- [What is required]
Reproduce each of the following entries verbatim, line for line, with no changes.

** Begin Materials provided **

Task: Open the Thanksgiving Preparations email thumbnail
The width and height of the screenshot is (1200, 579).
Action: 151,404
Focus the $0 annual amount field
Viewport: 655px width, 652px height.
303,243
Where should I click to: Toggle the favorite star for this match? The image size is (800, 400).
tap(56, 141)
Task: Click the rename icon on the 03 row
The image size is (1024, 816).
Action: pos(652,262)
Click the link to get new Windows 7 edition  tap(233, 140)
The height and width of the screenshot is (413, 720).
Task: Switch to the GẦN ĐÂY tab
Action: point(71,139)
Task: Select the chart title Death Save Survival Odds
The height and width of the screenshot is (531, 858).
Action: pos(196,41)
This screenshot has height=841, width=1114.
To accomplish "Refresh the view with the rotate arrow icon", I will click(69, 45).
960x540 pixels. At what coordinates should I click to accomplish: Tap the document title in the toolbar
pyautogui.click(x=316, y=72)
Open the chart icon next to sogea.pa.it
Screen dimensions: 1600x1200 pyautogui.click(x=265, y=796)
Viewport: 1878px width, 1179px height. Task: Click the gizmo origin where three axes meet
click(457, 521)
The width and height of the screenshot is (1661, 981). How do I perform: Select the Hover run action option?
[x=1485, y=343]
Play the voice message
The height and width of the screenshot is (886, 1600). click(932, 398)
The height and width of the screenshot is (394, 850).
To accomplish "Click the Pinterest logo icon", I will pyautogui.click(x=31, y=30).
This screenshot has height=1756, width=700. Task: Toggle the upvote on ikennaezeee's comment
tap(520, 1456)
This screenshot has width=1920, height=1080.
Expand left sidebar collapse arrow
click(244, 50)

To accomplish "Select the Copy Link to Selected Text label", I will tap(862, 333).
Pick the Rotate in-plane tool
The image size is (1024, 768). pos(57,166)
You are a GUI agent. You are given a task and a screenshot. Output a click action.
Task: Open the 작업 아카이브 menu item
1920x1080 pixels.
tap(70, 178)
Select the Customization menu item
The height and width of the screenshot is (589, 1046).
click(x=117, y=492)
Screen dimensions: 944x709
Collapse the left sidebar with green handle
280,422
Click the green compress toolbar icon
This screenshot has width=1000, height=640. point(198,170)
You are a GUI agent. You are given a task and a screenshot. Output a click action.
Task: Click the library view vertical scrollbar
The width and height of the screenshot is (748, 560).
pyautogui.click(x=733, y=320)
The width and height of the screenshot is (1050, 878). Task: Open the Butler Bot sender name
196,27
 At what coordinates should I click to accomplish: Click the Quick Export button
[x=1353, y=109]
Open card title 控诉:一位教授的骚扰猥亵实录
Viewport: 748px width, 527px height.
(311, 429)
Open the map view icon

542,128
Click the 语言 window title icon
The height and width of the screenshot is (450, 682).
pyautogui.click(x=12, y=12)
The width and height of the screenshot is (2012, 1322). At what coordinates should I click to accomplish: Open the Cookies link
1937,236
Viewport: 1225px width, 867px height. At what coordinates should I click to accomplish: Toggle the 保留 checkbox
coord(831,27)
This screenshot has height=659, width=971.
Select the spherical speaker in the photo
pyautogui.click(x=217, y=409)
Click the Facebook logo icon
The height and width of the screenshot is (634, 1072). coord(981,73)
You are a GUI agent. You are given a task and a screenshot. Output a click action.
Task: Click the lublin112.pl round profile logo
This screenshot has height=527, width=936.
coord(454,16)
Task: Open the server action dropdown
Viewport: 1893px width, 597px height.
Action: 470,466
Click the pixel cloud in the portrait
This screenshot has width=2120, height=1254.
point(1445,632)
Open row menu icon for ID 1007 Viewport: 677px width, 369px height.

** End Materials provided **

- [Output below]
Task: Open the Thanksgiving Preparations email thumbnail
The width and height of the screenshot is (1200, 579).
Action: 151,404
Focus the $0 annual amount field
Viewport: 655px width, 652px height.
303,243
Where should I click to: Toggle the favorite star for this match? The image size is (800, 400).
tap(56, 141)
Task: Click the rename icon on the 03 row
The image size is (1024, 816).
Action: pos(652,262)
Click the link to get new Windows 7 edition  tap(233, 140)
The height and width of the screenshot is (413, 720).
Task: Switch to the GẦN ĐÂY tab
Action: point(71,139)
Task: Select the chart title Death Save Survival Odds
The height and width of the screenshot is (531, 858).
Action: pos(196,41)
This screenshot has height=841, width=1114.
To accomplish "Refresh the view with the rotate arrow icon", I will click(69, 45).
960x540 pixels. At what coordinates should I click to accomplish: Tap the document title in the toolbar
pyautogui.click(x=316, y=72)
Open the chart icon next to sogea.pa.it
Screen dimensions: 1600x1200 pyautogui.click(x=265, y=796)
Viewport: 1878px width, 1179px height. Task: Click the gizmo origin where three axes meet
click(457, 521)
The width and height of the screenshot is (1661, 981). How do I perform: Select the Hover run action option?
[x=1485, y=343]
Play the voice message
The height and width of the screenshot is (886, 1600). click(932, 398)
The height and width of the screenshot is (394, 850).
To accomplish "Click the Pinterest logo icon", I will pyautogui.click(x=31, y=30).
This screenshot has height=1756, width=700. Task: Toggle the upvote on ikennaezeee's comment
tap(520, 1456)
This screenshot has width=1920, height=1080.
Expand left sidebar collapse arrow
click(244, 50)

To accomplish "Select the Copy Link to Selected Text label", I will tap(862, 333).
Pick the Rotate in-plane tool
The image size is (1024, 768). pos(57,166)
You are a GUI agent. You are given a task and a screenshot. Output a click action.
Task: Open the 작업 아카이브 menu item
1920x1080 pixels.
tap(70, 178)
Select the Customization menu item
The height and width of the screenshot is (589, 1046).
click(x=117, y=492)
Screen dimensions: 944x709
Collapse the left sidebar with green handle
280,422
Click the green compress toolbar icon
This screenshot has width=1000, height=640. point(198,170)
You are a GUI agent. You are given a task and a screenshot. Output a click action.
Task: Click the library view vertical scrollbar
The width and height of the screenshot is (748, 560).
pyautogui.click(x=733, y=320)
The width and height of the screenshot is (1050, 878). Task: Open the Butler Bot sender name
196,27
 At what coordinates should I click to accomplish: Click the Quick Export button
[x=1353, y=109]
Open card title 控诉:一位教授的骚扰猥亵实录
Viewport: 748px width, 527px height.
(311, 429)
Open the map view icon

542,128
Click the 语言 window title icon
The height and width of the screenshot is (450, 682).
pyautogui.click(x=12, y=12)
The width and height of the screenshot is (2012, 1322). At what coordinates should I click to accomplish: Open the Cookies link
1937,236
Viewport: 1225px width, 867px height. At what coordinates should I click to accomplish: Toggle the 保留 checkbox
coord(831,27)
This screenshot has height=659, width=971.
Select the spherical speaker in the photo
pyautogui.click(x=217, y=409)
Click the Facebook logo icon
The height and width of the screenshot is (634, 1072). coord(981,73)
You are a GUI agent. You are given a task and a screenshot. Output a click action.
Task: Click the lublin112.pl round profile logo
This screenshot has height=527, width=936.
coord(454,16)
Task: Open the server action dropdown
Viewport: 1893px width, 597px height.
Action: 470,466
Click the pixel cloud in the portrait
This screenshot has width=2120, height=1254.
point(1445,632)
Open row menu icon for ID 1007 Viewport: 677px width, 369px height.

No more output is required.